[EXTRACTED INFORMATION Boundary: Start]
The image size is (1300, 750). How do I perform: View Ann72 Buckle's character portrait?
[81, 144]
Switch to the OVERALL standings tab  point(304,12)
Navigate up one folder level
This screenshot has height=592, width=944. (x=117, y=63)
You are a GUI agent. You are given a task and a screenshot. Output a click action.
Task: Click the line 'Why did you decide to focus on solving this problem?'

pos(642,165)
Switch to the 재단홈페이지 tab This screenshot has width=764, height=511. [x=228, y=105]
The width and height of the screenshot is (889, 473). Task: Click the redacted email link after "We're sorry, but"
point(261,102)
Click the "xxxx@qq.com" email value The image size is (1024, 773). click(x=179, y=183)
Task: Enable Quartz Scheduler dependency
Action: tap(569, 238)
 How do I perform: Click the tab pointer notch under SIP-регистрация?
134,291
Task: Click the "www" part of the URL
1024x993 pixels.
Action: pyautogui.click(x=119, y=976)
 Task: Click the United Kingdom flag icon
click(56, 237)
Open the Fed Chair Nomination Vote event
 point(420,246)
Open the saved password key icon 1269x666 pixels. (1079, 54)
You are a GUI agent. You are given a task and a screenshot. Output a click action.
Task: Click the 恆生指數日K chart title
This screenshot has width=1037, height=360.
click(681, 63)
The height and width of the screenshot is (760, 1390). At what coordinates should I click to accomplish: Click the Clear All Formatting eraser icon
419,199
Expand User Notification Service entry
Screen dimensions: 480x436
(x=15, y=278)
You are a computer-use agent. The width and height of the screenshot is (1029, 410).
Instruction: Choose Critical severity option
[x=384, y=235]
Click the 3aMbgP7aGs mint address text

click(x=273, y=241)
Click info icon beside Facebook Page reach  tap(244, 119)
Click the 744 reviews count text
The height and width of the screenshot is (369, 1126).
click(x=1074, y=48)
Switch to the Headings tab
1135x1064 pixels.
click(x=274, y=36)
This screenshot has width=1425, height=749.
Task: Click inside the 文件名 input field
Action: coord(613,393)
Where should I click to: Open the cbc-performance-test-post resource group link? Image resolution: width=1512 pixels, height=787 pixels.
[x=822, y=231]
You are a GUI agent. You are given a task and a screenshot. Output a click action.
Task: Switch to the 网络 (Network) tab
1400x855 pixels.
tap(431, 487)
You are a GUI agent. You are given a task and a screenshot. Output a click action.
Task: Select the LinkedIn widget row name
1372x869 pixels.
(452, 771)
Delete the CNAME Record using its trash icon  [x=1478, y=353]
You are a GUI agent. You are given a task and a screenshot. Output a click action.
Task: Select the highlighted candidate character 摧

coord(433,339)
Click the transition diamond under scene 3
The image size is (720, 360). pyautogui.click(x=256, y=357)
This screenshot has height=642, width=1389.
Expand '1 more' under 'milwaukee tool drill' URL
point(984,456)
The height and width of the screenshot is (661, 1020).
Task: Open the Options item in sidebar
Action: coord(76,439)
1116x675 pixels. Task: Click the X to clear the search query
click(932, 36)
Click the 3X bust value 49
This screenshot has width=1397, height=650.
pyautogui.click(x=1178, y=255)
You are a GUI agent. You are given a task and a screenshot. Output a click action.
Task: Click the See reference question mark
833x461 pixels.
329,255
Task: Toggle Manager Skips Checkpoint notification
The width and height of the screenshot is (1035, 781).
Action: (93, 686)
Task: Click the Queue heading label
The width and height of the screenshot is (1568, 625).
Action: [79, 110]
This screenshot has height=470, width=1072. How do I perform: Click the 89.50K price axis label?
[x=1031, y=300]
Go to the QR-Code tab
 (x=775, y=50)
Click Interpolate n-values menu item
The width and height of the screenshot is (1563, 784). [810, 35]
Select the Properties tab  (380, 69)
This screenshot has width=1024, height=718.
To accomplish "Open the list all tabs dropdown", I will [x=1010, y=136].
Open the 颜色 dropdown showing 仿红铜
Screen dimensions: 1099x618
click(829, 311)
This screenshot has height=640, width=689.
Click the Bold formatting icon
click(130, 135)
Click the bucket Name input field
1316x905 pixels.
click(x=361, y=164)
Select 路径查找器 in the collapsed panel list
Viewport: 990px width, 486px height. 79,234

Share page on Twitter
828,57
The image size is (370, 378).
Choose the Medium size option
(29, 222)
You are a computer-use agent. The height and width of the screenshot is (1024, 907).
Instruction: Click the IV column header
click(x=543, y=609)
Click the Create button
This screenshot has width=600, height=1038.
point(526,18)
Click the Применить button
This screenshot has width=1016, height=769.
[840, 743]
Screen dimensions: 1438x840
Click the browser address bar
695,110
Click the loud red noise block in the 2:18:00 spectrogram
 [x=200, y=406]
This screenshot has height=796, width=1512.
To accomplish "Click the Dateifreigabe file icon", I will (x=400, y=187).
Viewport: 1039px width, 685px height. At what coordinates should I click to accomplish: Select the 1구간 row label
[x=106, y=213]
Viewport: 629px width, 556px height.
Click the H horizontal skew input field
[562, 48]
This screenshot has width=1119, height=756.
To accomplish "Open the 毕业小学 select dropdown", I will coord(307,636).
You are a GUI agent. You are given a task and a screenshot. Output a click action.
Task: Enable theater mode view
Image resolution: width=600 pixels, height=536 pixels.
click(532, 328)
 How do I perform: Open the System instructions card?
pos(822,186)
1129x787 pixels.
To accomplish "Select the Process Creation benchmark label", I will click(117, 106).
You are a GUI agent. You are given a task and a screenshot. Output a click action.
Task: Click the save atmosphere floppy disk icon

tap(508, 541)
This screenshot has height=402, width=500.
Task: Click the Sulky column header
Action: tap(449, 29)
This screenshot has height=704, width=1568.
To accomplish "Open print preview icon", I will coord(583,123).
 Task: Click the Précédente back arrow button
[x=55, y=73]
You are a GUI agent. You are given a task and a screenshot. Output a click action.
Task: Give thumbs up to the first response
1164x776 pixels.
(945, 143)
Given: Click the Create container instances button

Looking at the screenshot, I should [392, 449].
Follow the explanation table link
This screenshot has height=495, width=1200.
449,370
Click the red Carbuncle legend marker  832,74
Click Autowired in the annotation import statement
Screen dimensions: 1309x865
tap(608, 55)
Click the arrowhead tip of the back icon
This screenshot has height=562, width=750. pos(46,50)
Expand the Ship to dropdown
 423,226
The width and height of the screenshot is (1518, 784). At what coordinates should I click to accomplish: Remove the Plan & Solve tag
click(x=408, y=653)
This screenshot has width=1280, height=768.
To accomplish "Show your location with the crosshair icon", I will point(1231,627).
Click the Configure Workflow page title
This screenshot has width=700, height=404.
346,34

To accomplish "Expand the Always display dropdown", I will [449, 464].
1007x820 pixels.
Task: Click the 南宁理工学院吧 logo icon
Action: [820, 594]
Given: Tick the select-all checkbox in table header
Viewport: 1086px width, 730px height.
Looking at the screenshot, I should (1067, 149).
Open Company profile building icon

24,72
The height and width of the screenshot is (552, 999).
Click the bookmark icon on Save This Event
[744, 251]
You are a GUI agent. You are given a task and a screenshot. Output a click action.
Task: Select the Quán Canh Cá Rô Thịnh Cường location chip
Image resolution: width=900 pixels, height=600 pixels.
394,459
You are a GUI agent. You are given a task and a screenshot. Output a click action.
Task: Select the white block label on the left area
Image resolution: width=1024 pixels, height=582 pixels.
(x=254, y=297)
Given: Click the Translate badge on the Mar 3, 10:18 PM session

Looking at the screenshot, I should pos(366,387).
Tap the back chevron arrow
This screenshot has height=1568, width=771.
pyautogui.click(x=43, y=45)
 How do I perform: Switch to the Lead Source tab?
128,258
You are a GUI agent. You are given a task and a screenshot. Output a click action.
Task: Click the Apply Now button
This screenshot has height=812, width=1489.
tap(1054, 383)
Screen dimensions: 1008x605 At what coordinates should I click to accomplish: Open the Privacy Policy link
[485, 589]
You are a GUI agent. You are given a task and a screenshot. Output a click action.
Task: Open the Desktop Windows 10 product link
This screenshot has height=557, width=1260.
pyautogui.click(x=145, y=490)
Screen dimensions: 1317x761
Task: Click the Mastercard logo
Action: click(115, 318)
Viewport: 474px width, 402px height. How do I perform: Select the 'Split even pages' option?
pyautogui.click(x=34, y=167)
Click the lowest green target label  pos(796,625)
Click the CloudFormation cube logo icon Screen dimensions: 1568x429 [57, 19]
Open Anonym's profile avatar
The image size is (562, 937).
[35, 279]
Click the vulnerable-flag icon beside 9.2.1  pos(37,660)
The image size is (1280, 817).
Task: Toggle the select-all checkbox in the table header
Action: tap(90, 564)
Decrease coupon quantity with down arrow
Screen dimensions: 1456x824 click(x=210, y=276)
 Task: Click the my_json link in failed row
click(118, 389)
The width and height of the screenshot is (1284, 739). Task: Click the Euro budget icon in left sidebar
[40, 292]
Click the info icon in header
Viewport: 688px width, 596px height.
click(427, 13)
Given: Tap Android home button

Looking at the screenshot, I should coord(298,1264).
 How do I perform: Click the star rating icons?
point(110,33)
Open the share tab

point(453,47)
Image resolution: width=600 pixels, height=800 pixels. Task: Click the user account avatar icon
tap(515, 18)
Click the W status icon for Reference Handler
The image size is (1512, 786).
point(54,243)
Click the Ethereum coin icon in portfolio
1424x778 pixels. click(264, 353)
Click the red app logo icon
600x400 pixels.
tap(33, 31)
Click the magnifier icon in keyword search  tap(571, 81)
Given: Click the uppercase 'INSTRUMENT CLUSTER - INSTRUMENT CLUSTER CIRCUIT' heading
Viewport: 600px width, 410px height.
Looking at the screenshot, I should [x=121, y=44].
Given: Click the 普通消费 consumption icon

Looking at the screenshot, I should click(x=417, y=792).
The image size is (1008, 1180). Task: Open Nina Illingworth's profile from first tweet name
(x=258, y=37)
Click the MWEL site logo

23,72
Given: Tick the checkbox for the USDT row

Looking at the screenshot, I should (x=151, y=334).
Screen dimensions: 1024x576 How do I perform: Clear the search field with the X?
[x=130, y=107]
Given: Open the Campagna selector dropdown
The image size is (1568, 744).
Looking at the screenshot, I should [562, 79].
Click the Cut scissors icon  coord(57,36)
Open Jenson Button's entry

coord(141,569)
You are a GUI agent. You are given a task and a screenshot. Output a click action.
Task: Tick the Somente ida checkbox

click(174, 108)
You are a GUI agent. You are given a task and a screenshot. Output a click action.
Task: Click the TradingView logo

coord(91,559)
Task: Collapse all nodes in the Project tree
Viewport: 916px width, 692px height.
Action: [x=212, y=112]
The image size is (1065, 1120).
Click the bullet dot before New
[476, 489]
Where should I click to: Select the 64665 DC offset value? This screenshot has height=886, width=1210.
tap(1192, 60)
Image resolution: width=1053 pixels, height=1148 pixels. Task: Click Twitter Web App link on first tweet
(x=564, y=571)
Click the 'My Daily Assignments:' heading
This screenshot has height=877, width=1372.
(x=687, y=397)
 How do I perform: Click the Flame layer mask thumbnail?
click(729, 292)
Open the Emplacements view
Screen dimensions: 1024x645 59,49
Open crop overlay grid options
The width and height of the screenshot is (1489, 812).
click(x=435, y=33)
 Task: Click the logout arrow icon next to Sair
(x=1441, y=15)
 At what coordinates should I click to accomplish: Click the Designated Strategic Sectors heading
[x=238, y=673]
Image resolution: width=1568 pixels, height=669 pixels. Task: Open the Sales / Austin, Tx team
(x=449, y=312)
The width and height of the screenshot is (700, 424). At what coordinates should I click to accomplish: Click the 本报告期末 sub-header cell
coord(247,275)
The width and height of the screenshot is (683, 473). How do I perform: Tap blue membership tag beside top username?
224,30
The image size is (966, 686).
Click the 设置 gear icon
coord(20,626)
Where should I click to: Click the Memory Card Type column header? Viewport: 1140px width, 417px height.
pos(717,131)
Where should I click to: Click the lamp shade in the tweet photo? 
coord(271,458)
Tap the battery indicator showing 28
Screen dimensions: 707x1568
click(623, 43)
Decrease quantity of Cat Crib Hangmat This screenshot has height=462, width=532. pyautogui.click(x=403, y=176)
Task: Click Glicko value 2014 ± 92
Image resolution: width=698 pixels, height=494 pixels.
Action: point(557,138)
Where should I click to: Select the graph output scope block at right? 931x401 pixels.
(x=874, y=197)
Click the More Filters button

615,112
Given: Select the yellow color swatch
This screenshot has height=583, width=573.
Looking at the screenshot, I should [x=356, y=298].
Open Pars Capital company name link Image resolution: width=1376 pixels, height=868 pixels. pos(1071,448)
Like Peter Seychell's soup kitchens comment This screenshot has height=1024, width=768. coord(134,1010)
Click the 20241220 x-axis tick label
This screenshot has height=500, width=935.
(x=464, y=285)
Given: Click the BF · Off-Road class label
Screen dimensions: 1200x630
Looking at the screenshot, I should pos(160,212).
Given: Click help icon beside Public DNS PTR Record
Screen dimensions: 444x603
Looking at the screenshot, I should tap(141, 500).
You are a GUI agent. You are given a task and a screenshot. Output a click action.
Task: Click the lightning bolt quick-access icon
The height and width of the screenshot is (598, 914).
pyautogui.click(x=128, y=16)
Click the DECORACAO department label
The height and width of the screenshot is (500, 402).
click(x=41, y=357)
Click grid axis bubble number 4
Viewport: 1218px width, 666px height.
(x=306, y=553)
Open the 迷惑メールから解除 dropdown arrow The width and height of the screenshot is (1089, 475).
[EXTRACTED INFORMATION Boundary: End]
§ TASK TO CARRY OUT: Your answer must be the line that contains "Task: Click the lightning" and every line after it to the end of the records, reproduced exactly.

§ EXERCISE SOLUTION:
Task: Click the lightning bolt quick-access icon
The height and width of the screenshot is (598, 914).
pyautogui.click(x=128, y=16)
Click the DECORACAO department label
The height and width of the screenshot is (500, 402).
click(x=41, y=357)
Click grid axis bubble number 4
Viewport: 1218px width, 666px height.
(x=306, y=553)
Open the 迷惑メールから解除 dropdown arrow The width and height of the screenshot is (1089, 475).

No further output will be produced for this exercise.